Some 19 million people are eligible to vote on Saturday to choose between two leaders with very different visions for Taiwan’s future — in particular how close the self-ruled island should tack to its giant neighbour.
Beijing views Taiwan as part of its territory and has vowed to one day retake the island, by force if necessary.
But China is also Taiwan’s largest trade partner, leaving it in a precariously dependent relationship.
President Tsai Ing-wen, who is seeking a second term and is the frontrunner, has pitched herself as a defender of Taiwan’s liberal values against the increasingly authoritarian shadow cast by Beijing under president Xi Jinping.
Her main competitor Han Kuo-yu, 62, favours much warmer ties with China — saying it would boost the island’s fortunes — and accuses the current administration of needlessly antagonising Beijing.
Huge crowds hundreds of thousands strong and a dazzling sea of flags — green for Tsai, red and blue for Han — greeted both candidates during their raucous last rallies.
‘This election will determine if Taiwanese people can bravely choose democracy and freedom despite pressure from China,’ Tsai told supporters.
But Han told his crowd it was time to mend ties with Beijing.
‘Interactions between the two sides of the Taiwan Strait have become frosty and are at their lowest ebb,’ he said.
Taiwan bans publishing polls within 10 days of elections but Tsai has led comfortably throughout the campaign. Her party currently has a parliamentary majority, which analysts expect it to retain.
Beijing has made no secret of its desire to see Tsai ousted.
Her Democratic Progressive Party leans towards independence, and Tsai rejects Beijing’s view that Taiwan is part of ‘one China’.
In the four years since Tsai won a landslide victory, Beijing has tightened the screw, severing official communications with her administration while ramping up economic and military pressure.
It also poached seven of Taiwan’s few remaining diplomatic allies, hopeful that a stick approach would convince voters to punish Tsai at the ballot box.
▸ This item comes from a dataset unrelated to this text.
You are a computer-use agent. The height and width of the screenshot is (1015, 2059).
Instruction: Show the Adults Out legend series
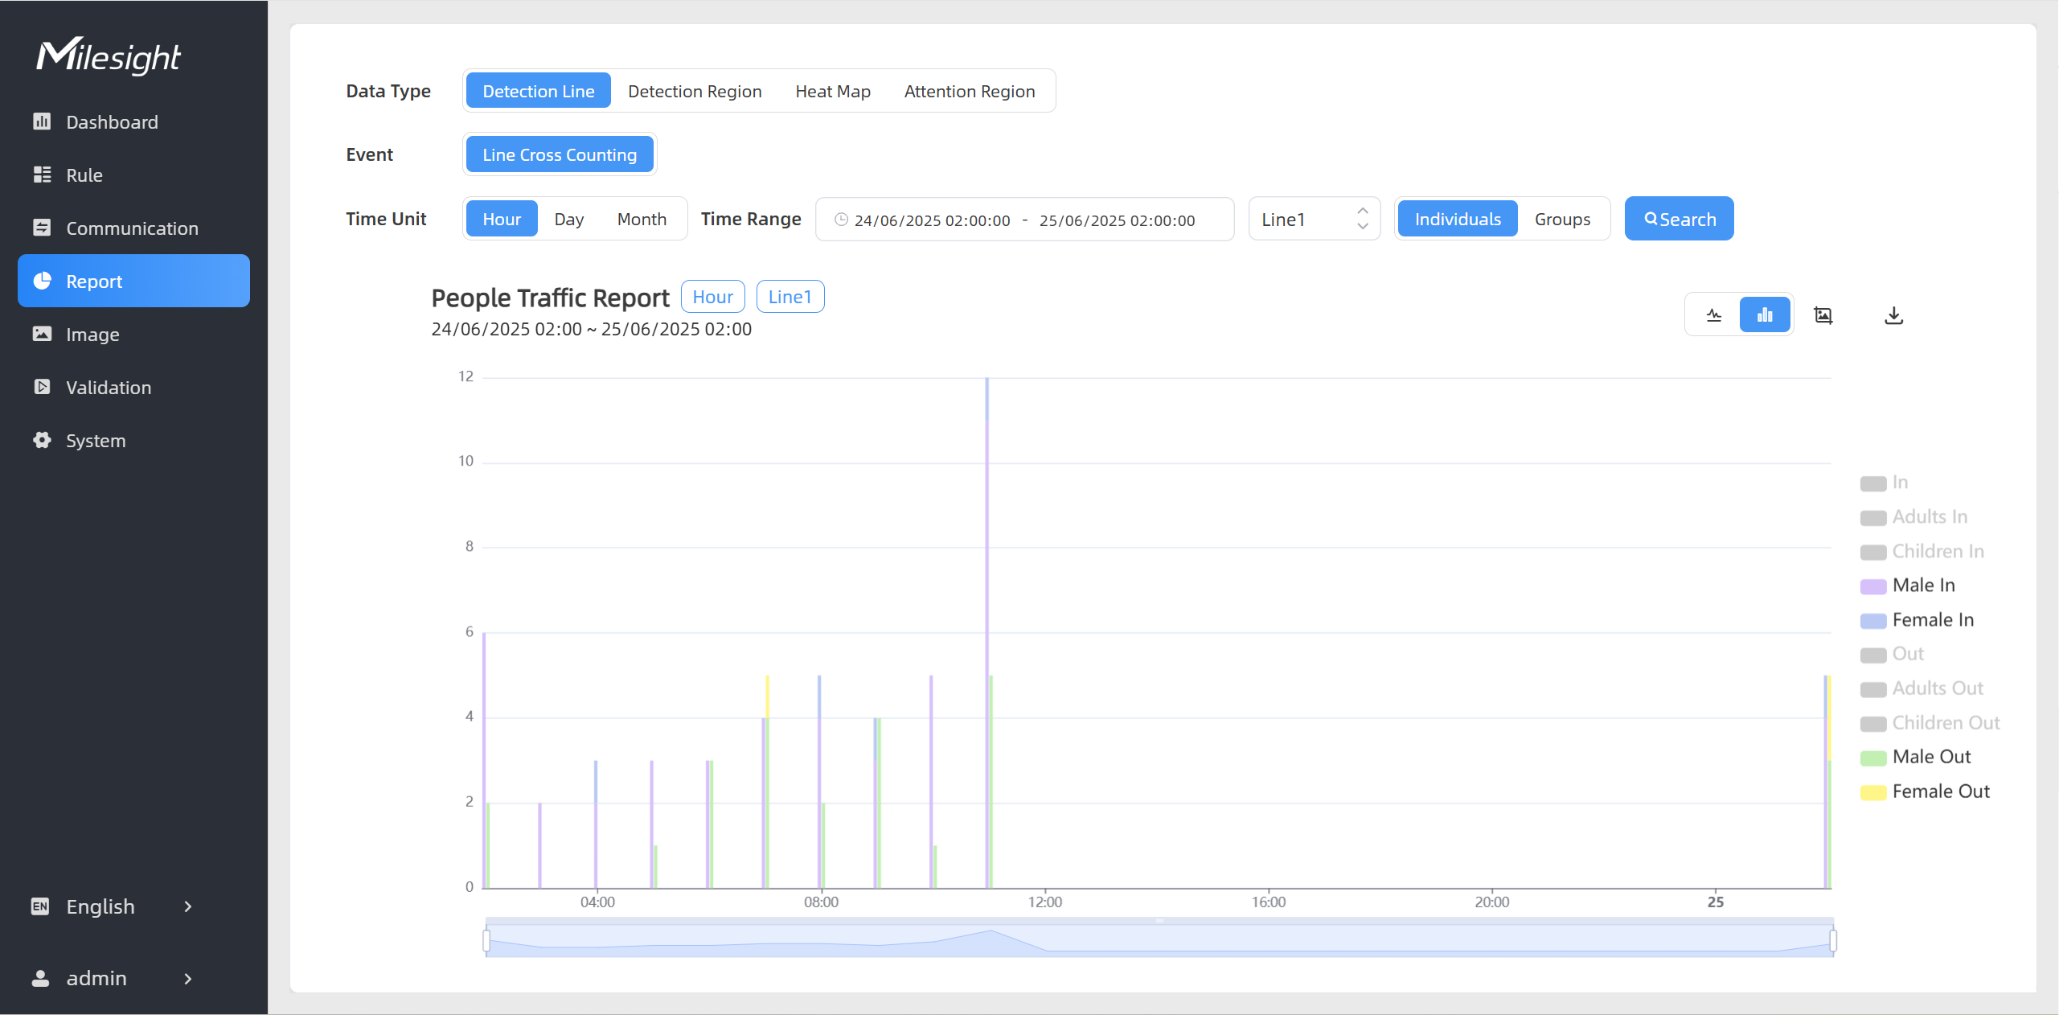pyautogui.click(x=1936, y=688)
But the campaign appears to have backfired, especially in the last year after Xi gave a particularly bellicose speech stating Taiwan’s absorption into the mainland was ‘inevitable’.
Taiwanese voters were increasingly rattled by China’s hardline response to pro-democracy protests in neighbouring Hong Kong and the mass internment of Uighur Muslims in Xinjiang.
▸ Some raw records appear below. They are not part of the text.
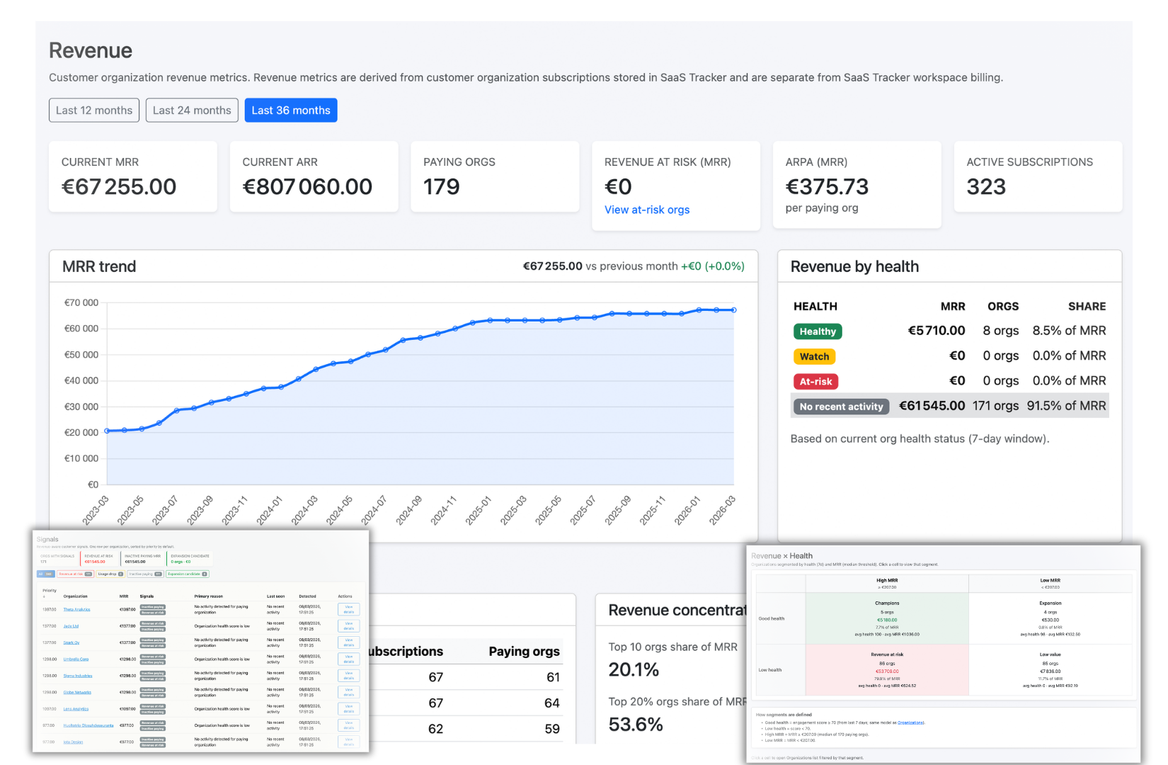Click the View at-risk orgs link
1168x765 pixels.
click(647, 210)
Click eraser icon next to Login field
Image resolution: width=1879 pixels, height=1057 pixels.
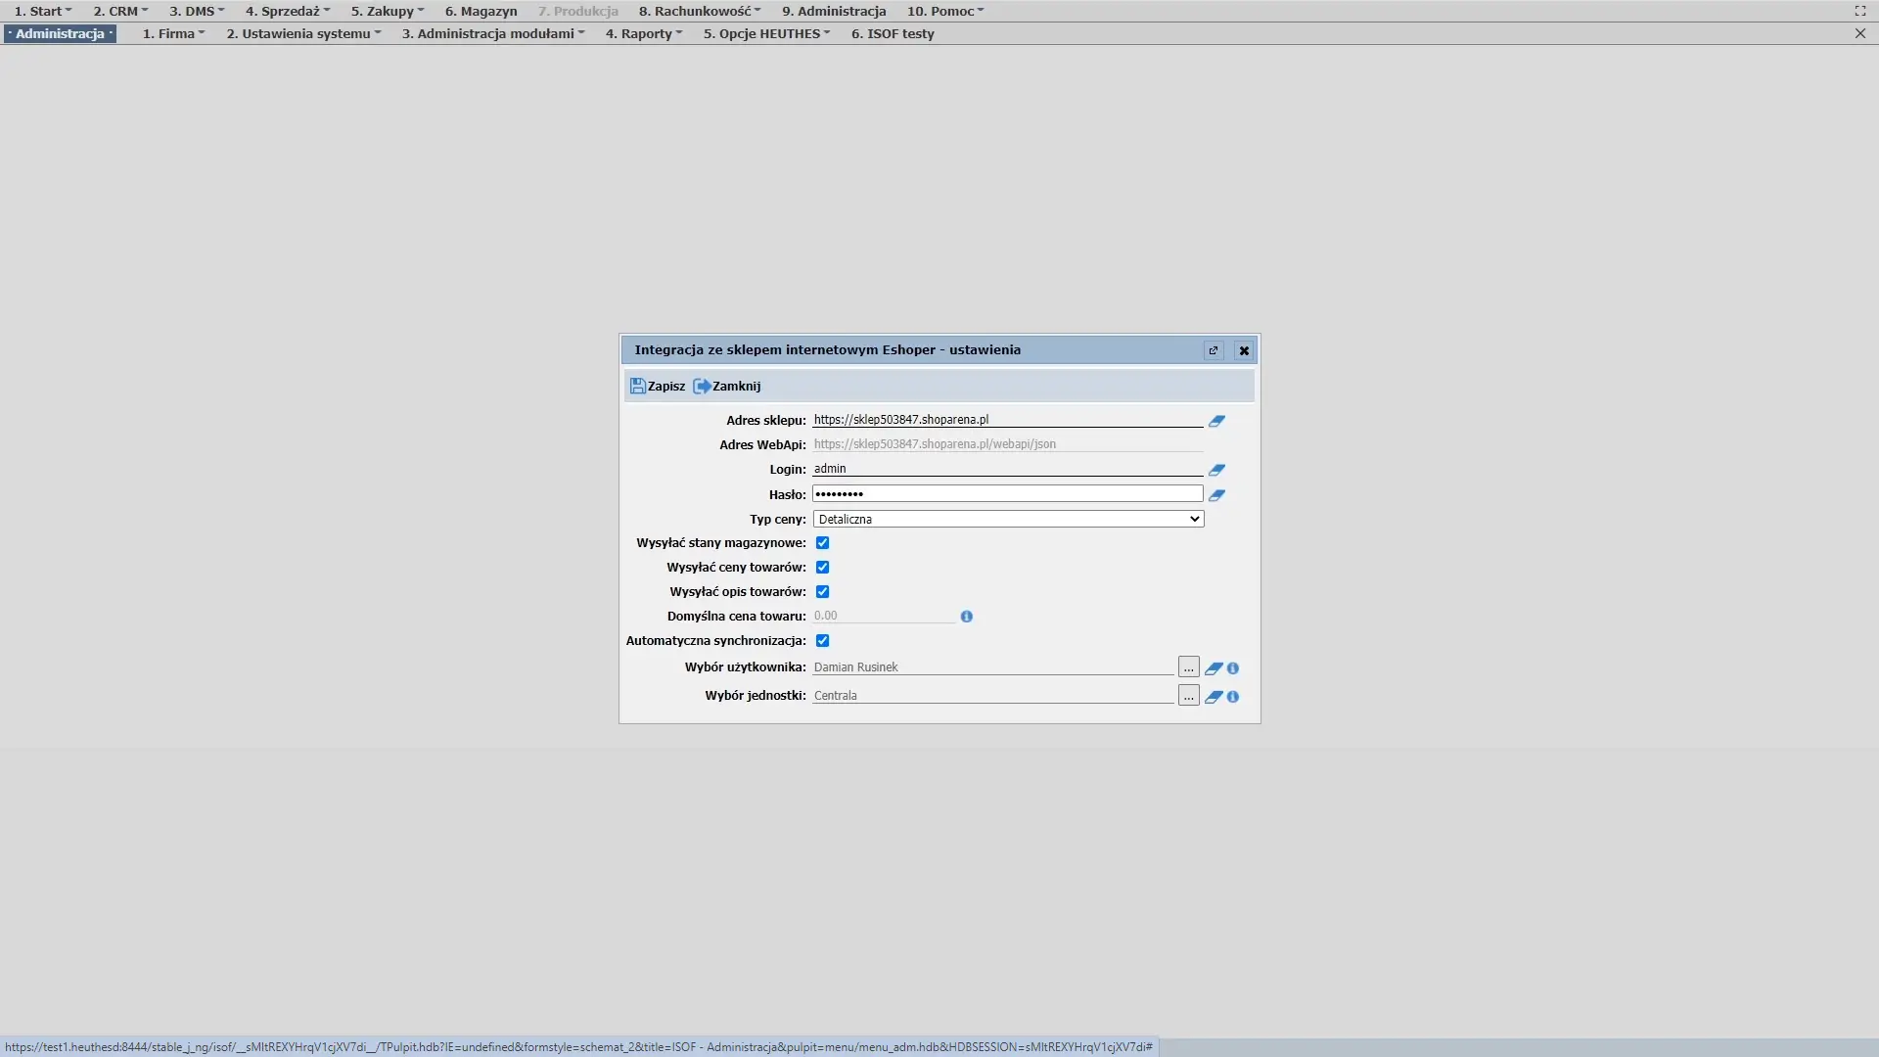tap(1216, 470)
Arthur Bai, a 29-year-old theatre technician, was draped in a rainbow flag and among the huge crowd in Taipei where Tsai held her final rally.
‘She has been very elegant in dealing with China, she stands up to them,’ he told AFP.
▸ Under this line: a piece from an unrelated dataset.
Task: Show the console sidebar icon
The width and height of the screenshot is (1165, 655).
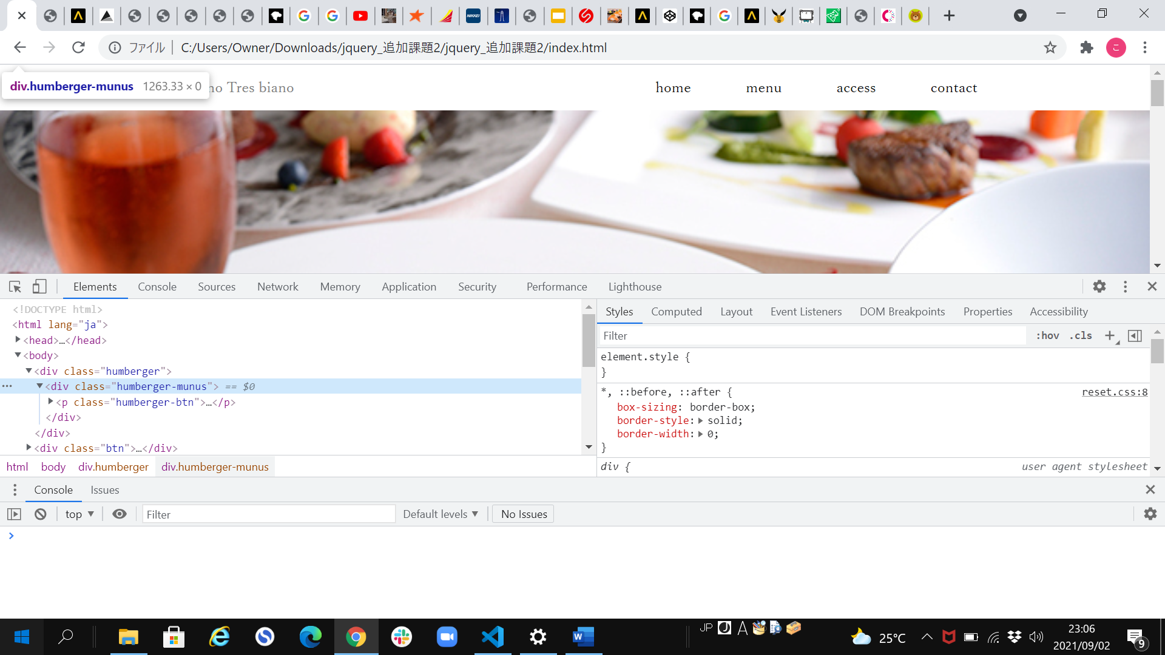Action: click(x=14, y=514)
Tsai’s party, which is popular with younger voters, legalised gay marriage last year—a first for Asia—and Bai said he feared that landmark could be at risk if Han won power.
‘We have to choose a progressive government, not go backwards,’ he added.
Han, who is more popular with older, socially conservative Taiwanese, held his final rally in the southern city of Kaohsiung where he is mayor.
‘I want Taiwan and China to be one family, we need to coexist peacefully with China,’ local resident Chu Ming-hui, 63, told AFP at Han’s rally.
Han has struggled on the campaign trial.
A plain-speaking populist, he stormed onto the political scene from relative obscurity in 2018 when he won Kaohsiung, a DPP stronghold, and then beat prominent competitors to win his party’s primary.
But his political momentum slowed once he became a presidential candidate as he fought to shake off accusations he lacked experience, was too cosy with Beijing and had limited concrete policy proposals.
Tsai has seen the opposite trajectory.
A year ago she looked a lame-duck president, languishing in the polls after the DPP received a thumping at local mid-term elections.
But analysts say Tsai’s ability to seize on the protests in Hong Kong, as well as Taiwan’s successful economic navigation of the US-China trade war, have boosted her fortunes.
The results of Saturday’s vote will also be closely watched by regional powers and in Washington, especially given the parlous state of US-China relations.
Taiwan has long been a potential flashpoint between Beijing and Washington, which remains the island’s main military ally.